(GIVEN ENTRIES begins)

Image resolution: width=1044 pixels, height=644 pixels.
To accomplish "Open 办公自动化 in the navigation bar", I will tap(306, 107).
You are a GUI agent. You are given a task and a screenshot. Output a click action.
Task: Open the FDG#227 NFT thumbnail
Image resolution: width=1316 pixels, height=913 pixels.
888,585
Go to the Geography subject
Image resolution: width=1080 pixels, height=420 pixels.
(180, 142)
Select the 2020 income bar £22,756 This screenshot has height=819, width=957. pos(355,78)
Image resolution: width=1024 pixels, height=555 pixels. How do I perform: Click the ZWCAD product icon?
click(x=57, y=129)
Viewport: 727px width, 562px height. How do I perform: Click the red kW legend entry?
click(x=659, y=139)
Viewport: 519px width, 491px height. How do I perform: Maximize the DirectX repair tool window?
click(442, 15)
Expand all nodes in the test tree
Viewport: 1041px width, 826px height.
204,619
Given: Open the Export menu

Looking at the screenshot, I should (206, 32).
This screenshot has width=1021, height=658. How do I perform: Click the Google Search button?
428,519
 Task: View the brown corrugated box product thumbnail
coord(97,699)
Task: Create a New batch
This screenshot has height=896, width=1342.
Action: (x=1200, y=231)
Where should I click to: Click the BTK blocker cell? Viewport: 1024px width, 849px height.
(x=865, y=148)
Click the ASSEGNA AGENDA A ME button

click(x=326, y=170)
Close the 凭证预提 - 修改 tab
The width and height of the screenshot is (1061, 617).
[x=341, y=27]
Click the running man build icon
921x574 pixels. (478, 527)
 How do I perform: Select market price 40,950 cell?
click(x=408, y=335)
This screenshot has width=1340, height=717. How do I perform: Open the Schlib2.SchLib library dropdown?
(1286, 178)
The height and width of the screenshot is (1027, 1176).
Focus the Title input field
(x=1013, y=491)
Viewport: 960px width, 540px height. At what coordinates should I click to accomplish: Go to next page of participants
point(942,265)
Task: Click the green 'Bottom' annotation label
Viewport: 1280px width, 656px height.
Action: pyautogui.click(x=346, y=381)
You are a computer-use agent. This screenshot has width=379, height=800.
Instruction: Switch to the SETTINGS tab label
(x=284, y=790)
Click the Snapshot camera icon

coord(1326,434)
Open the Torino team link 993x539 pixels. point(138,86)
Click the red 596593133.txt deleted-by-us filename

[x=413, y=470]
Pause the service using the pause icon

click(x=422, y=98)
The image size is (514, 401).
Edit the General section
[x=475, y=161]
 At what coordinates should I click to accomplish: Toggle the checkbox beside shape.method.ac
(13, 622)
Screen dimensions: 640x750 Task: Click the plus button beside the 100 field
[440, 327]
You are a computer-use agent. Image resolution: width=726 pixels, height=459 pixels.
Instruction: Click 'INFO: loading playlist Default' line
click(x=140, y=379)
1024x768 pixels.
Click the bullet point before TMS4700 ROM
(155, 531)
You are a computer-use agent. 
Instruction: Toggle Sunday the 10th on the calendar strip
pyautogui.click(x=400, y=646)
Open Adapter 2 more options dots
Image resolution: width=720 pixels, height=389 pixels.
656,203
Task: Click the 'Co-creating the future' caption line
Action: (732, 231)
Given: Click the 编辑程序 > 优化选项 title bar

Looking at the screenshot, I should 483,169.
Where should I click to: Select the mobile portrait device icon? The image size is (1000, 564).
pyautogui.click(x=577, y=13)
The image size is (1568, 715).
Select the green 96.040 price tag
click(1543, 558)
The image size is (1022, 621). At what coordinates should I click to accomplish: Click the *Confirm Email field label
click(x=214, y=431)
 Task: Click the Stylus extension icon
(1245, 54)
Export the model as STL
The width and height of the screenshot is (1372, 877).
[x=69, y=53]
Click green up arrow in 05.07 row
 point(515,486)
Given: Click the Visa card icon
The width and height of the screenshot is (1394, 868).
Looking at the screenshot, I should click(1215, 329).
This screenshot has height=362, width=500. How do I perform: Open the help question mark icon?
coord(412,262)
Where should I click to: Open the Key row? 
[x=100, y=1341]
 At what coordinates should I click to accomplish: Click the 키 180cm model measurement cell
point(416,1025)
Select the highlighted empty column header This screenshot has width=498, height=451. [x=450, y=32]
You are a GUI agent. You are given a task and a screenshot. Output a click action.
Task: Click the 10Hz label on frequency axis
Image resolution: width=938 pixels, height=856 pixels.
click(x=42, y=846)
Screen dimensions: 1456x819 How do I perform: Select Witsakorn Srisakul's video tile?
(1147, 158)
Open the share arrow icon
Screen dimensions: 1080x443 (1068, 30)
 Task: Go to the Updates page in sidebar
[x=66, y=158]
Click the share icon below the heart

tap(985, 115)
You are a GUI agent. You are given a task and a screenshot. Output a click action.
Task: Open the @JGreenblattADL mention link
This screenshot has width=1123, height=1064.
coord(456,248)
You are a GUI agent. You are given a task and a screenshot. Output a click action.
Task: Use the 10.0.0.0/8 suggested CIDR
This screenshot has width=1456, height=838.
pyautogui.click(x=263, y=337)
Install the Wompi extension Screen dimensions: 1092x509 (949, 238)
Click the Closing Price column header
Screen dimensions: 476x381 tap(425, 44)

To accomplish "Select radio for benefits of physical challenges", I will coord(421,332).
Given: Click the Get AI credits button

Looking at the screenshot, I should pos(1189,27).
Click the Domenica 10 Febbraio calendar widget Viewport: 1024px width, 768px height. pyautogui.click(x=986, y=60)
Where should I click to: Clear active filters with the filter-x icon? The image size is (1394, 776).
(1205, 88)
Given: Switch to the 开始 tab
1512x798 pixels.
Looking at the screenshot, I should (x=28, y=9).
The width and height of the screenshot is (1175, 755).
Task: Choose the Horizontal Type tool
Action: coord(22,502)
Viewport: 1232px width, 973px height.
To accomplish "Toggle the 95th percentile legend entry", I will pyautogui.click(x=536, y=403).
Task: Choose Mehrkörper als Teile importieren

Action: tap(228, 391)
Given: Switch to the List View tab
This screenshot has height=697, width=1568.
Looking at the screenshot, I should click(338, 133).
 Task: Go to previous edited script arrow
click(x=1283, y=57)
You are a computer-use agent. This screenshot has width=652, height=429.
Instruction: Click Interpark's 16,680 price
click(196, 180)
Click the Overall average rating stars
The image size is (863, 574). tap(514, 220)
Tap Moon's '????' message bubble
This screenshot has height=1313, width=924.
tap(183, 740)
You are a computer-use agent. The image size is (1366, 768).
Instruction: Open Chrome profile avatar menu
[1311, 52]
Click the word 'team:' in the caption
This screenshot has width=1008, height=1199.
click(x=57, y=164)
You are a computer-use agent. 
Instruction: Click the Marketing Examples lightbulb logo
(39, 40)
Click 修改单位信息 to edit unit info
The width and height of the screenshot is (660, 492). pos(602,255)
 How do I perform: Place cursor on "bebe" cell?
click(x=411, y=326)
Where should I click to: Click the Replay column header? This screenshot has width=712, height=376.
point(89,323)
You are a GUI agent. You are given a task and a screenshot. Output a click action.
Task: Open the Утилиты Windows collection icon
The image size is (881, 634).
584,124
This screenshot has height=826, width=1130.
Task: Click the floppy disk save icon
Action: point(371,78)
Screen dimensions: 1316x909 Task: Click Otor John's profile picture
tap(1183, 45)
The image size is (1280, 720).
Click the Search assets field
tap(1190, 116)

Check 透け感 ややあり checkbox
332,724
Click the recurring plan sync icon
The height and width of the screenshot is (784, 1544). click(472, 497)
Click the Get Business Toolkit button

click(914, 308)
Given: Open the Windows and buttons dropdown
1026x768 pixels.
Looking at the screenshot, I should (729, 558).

(GIVEN ENTRIES ends)

The lines to copy are those in the listing that contain the word "computer".

You are a computer-use agent. This screenshot has width=379, height=800.
You are a computer-use agent. Image resolution: width=726 pixels, height=459 pixels.
You are a computer-use agent. 
You are a computer-use agent. This screenshot has width=652, height=429.
You are a computer-use agent. The image size is (1366, 768).
You are a computer-use agent. 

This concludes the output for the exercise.